• [About this exercise]: Return every line from the one with "Browse by State (1023, 190)" through the one with "Lapor (316, 182)", inclusive, exactly as it appears below.

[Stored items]
- Opening Delimiter -
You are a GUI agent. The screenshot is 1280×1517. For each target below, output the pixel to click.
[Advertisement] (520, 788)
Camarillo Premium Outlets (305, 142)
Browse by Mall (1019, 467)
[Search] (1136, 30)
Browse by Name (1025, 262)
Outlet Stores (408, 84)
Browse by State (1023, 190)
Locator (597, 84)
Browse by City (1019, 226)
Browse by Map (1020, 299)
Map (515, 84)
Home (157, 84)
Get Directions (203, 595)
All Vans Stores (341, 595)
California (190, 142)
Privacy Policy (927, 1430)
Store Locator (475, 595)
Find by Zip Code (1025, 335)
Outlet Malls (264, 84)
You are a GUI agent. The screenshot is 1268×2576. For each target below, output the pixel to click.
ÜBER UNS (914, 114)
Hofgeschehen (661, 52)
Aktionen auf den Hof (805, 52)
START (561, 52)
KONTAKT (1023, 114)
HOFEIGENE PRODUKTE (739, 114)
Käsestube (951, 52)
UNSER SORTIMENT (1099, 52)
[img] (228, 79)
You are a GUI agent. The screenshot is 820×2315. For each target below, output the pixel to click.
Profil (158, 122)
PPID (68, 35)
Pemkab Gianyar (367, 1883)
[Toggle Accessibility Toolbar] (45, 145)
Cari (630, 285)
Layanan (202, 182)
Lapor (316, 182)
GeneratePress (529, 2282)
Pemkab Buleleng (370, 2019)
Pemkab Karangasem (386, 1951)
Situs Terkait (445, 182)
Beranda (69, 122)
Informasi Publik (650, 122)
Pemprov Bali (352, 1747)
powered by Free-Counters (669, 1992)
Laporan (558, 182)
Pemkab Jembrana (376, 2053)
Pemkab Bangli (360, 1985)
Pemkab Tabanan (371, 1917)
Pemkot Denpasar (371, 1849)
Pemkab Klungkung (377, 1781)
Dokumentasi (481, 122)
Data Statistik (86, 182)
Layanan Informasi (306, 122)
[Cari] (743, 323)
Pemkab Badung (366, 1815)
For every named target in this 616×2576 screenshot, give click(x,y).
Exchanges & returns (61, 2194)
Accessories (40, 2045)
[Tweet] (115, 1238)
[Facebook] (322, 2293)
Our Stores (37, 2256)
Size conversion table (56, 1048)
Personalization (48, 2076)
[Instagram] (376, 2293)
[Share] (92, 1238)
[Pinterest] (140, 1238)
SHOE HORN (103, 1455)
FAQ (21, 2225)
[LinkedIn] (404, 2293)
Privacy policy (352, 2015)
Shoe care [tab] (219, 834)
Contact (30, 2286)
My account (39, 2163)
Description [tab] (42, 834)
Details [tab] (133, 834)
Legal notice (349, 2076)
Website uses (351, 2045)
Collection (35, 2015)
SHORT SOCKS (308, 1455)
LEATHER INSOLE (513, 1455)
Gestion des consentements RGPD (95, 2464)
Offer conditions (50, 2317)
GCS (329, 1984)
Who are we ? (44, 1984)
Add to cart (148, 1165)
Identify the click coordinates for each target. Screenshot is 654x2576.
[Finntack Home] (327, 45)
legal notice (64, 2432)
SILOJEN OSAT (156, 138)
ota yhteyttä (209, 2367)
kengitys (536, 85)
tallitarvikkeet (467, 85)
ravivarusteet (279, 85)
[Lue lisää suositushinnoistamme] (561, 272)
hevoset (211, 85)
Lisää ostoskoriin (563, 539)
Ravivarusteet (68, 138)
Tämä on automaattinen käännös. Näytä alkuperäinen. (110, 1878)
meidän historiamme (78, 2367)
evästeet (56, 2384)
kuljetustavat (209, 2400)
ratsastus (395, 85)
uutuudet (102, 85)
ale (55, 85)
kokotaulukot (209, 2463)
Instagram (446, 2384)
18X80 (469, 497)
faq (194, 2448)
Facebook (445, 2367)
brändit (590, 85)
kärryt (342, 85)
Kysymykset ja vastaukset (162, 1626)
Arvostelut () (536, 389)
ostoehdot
- Closing Delimiter -
• [Final answer]:
Browse by State (1023, 190)
Locator (597, 84)
Browse by City (1019, 226)
Browse by Map (1020, 299)
Map (515, 84)
Home (157, 84)
Get Directions (203, 595)
All Vans Stores (341, 595)
California (190, 142)
Privacy Policy (927, 1430)
Store Locator (475, 595)
Find by Zip Code (1025, 335)
Outlet Malls (264, 84)
You are a GUI agent. The screenshot is 1268×2576. For each target below, output the pixel to click.
ÜBER UNS (914, 114)
Hofgeschehen (661, 52)
Aktionen auf den Hof (805, 52)
START (561, 52)
KONTAKT (1023, 114)
HOFEIGENE PRODUKTE (739, 114)
Käsestube (951, 52)
UNSER SORTIMENT (1099, 52)
[img] (228, 79)
You are a GUI agent. The screenshot is 820×2315. For each target below, output the pixel to click.
Profil (158, 122)
PPID (68, 35)
Pemkab Gianyar (367, 1883)
[Toggle Accessibility Toolbar] (45, 145)
Cari (630, 285)
Layanan (202, 182)
Lapor (316, 182)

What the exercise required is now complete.